Perfume stars Ben Whishaw as Jean-Baptiste Grenouille, Dustin Hoffman as Giuseppe Baldini and Alan Rickman as Richis.

(Warning: Plot Spoilers Ahead)

Jean-Baptiste is so zealously dedicated to his trade that he kills young women to extract their scent. He eventually makes a perfume that overwhelms other people's ability to think rationally.

General Theme: Our fleshly senses are not dependable for moral guidance.

Toward the end of the movie, Jean-Baptiste is brought before a crowd of people to be executed for his numerous murders. But Jean-Baptiste knows how to win them over: By appealing to their fleshly senses. So he pours a little of his masterpiece perfume on a handkerchief and waves it over the crowd. When they catch the scent they forget all about Jean-Baptiste, get naked and have a huge orgy out in the open air. They yell, "This man is not a criminal, he is an angel!" Even the "holy" bishop, who is supposed to be the people's moral guide, bows down before Jean-Baptiste's fleshly accomplishments.

Richis was more determined than everyone else in his town to protect his daughter, Laura, and bring Jean-Baptiste to justice. But his daughter's death kept him sober only a little longer than everyone else. Just like everyone else, Richis, the father of a murdered daughter, gave way to his fleshly senses.

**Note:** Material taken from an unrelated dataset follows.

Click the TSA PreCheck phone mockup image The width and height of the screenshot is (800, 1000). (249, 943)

The point is not that orgies are bad (though they are) or that the Catholic church has a misguided sense of God's justice (though it does). The point is that our fleshly senses are not dependable for moral guidance.

Our flesh wants to take care of itself, that's all it can think to do. This is good so far as we shouldn't take our lives for granted. But God designed us for much more than self-preservation, especially when self-preservation turns into reckless indulgence.

2 comments:

Anonymous said...

Well said. Too many people focus on the unsavory characterization and vile behavior to take any positive meaning from this movie.

john doyle said...

Still, it was a pretty cool orgy scene. It was shot in a square in Barcelona, and all those naked people were local volunteers.

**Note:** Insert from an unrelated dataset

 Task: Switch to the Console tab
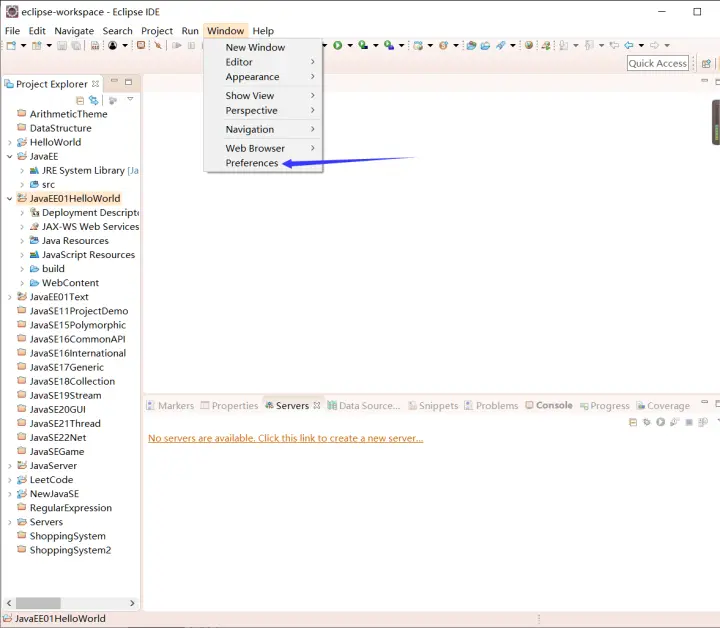point(554,406)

Maybe part of the idea is that the obsessive fetishisation and mystification of femininity kills off the real at the expense of the illusion. The movie contends that Paris became the perfume capital of the world because of all those smelly Parisians walking around the streets. At some point the natural human smell must have become repugnant to civilized Western people -- maybe it was when Descartes re-energized a dualism that made the body something less than the mind. The secret of Jean-Baptiste's perfume was to distill the essence of natural womanly smell, then to sell it back to women who were already exuding an excess of that smell. Sounds like the irony of modern marketing.